PARTS OF THE EXERCISE =>
(A) In the teriyaki salmon recipe, how long is the fish cooked skin side down?
(B) Decide whether each statement agrees with the teriyaki salmon recipe: (i) The writer studied for Pharmacy exams at a medical library in Western Australia. (ii) The recipe calls for 2 tablespoons of sesame seeds. (iii) Coconut aminos can replace soy sauce for those eating Paleo.
(C) Reproduce word for word the part of the teriyaki salmon recipe that begins at the words "This is my favourite" and stops after "if eating Paleo)".

I just love Teriyaki. It’s my favourite Japanese food by far. When I think of teriyaki, fond memories come flashing back of the good old days when I was studying for my Pharmacy exams at the medical library in Western Australia. During our lunch break, we would head off to this amazing local Japanese cafe and the queue would be out to the door. I would order my usual teriyaki chicken with rice and veggies and that fuels me up for the day.
This is my favourite homemade recipe. You will not want to buy bottled pre-made teriyaki sauce again!
4 Salmon fillets
1 tablespoon coconut oil (or odourless coconut oil)
a few cloves of garlic crushed
a handful of chives or spring onions chopped
1 tablespoon sesame seeds
2 tablespoons sake (if you are avoiding alcohol, try apple cider vinegar or rice wine vinegar but the taste will not be the same)
4 teaspoons low salt soy sauce (can get gluten-free soya OR use coconut aminos instead of soy if eating Paleo)
5o MLS mirin
2 tablespoons low salt soya sauce (or coconut aminos for Paleo)
1 teaspoon coconut sugar (or other unrefined sugar or coconut nectar)
- If you have time, marinate the fish in the marinade mix for 10-15 minutes
- Make the teriyaki sauce by mixing/whisking it all together until the sugar is dissolved.
- If not, just mix the marinade with the fish & let it sit for 1-2 minutes.
- Heat up a frying pan to medium/high heat and add 1 teaspoon of coconut oil to a pan. Add the marinaded fish & garlic. Cook the fish (skin side down) for 5 minutes. Turn the fish and cook for another 1-2 minutes until it’s mostly cooked.

RAW DATA =>
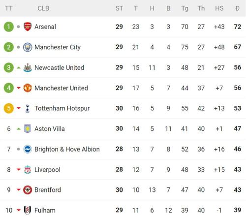
Task: Click the Arsenal club crest
Action: [x=28, y=27]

ANSWERS BY TASK =>
(A) 5 minutes.

(B)
(i) Yes: "studying for my Pharmacy exams at the medical library in Western Australia"
(ii) No: "1 tablespoon sesame seeds"
(iii) Yes: "use coconut aminos instead of soy if eating Paleo"

(C)
This is my favourite homemade recipe. You will not want to buy bottled pre-made teriyaki sauce again!
4 Salmon fillets
1 tablespoon coconut oil (or odourless coconut oil)
a few cloves of garlic crushed
a handful of chives or spring onions chopped
1 tablespoon sesame seeds
2 tablespoons sake (if you are avoiding alcohol, try apple cider vinegar or rice wine vinegar but the taste will not be the same)
4 teaspoons low salt soy sauce (can get gluten-free soya OR use coconut aminos instead of soy if eating Paleo)